Laurent Sébastien Fournier (anthropologue, Aix-Marseille Université) et Gilles Raveneau (anthropologue, Université Lumière - Lyon 2)
Enfant jouant au football, Égypte du Sud © Ahmed Emad Hamdy
Cet article constitue le texte introductif d’un dossier thématique intitulé « Les cultures sportives au regard de la globalisation », publié en 2010 dans le Journal des anthropologues (n°120-121). Ses auteurs, Laurent Sébastien Fournier et Gilles Raveneau, y analysent la manière dont la globalisation influence les pratiques sportives, ainsi que les transformations sociales et culturelles qui en résultent.

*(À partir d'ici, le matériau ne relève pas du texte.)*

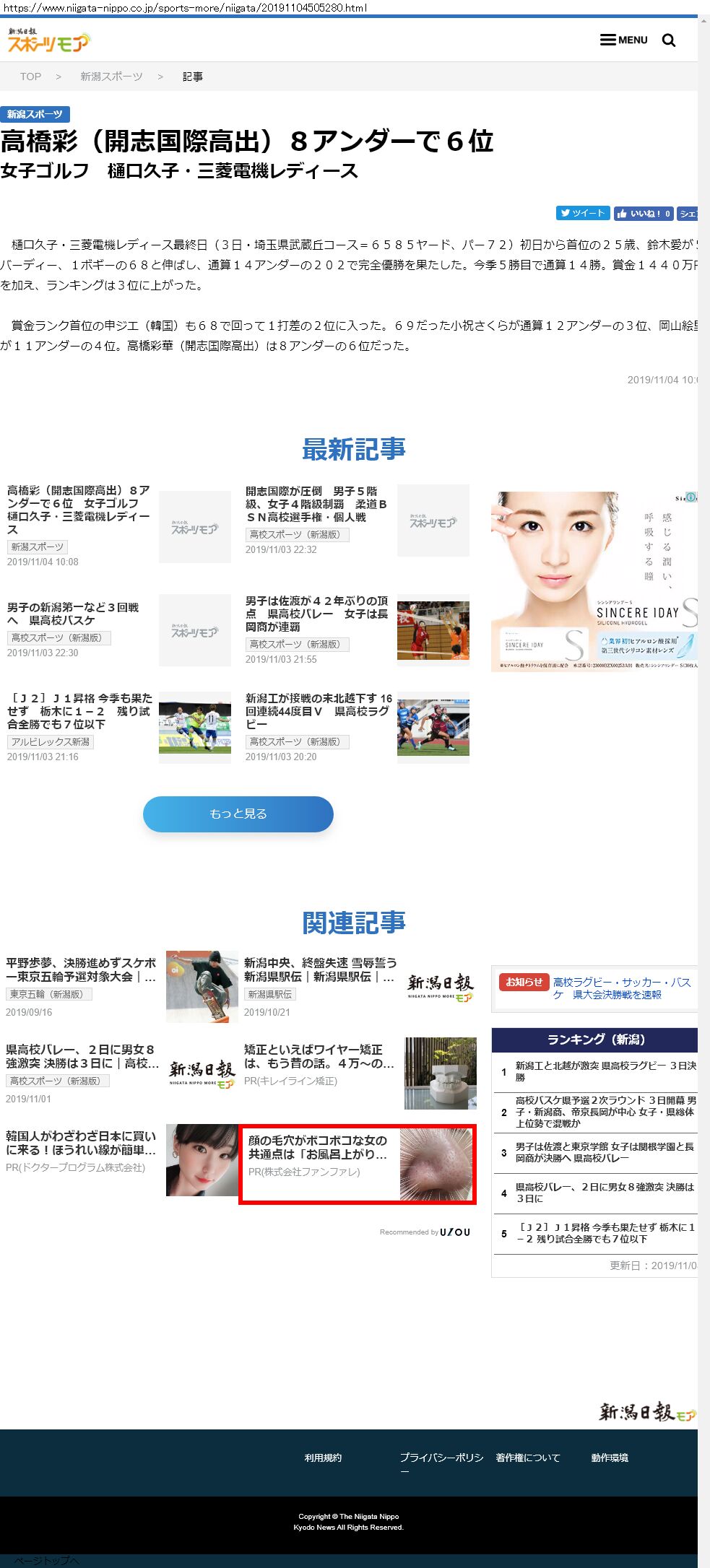Click the ページトップへ link at bottom
Viewport: 710px width, 1568px height.
[x=46, y=1560]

Le dossier que ce texte introduit réunit des études de cas portant, entre autres, sur la mondialisation du sport, les adaptations locales, son impact sur les individus, les sociétés et les territoires.
La globalisation est définie comme un processus multidimensionnel incluant des aspects économiques, culturels et sociaux, qui aboutit à une interconnexion croissante entre les différentes parties du monde. Dans le contexte des sports, cette interconnexion se manifeste par la diffusion des pratiques sportives à l'échelle mondiale, l'homogénéisation de certaines cultures sportives et l'émergence de nouvelles formes de consommation et de participation sportives.
L'un des impacts les plus significatifs de la globalisation est la diffusion des sports occidentaux, tels que le football, le basketball et le tennis, à l'échelle mondiale. Ces sports, souvent propagés par les médias de masse et les grandes compétitions internationales, deviennent des éléments culturels centraux dans de nombreux pays. Leur marchandisation et leur médiatisation modifient la manière dont ils sont pratiqués et perçus : les athlètes deviennent des célébrités mondiales, et les événements sportifs sont transformés en spectacles de divertissement globalisés. Ce phénomène conduit certes à une augmentation des investissements dans les infrastructures sportives, les équipements et les programmes de formation, mais il peut également exacerber les inégalités économiques et sociales entre les pays et au sein des communautés locales.
La globalisation des sports peut également entraîner de profondes transformations des identités culturelles localement. L'adoption de sports étrangers peut coexister avec des pratiques sportives traditionnelles, créant ainsi des hybrides culturels uniques. Par exemple, dans certains pays africains, le football coexiste avec des sports traditionnels comme la lutte sénégalaise, chacun ayant une signification culturelle et sociale distincte. Certaines communautés cherchent, elles, à préserver leurs traditions sportives tout en intégrant les nouveaux éléments apportés par la globalisation. Par exemple, en Inde, le cricket, sport hérité de la période coloniale britannique, a été profondément intégré dans la culture locale où il coexiste avec des sports traditionnels comme le kabaddi.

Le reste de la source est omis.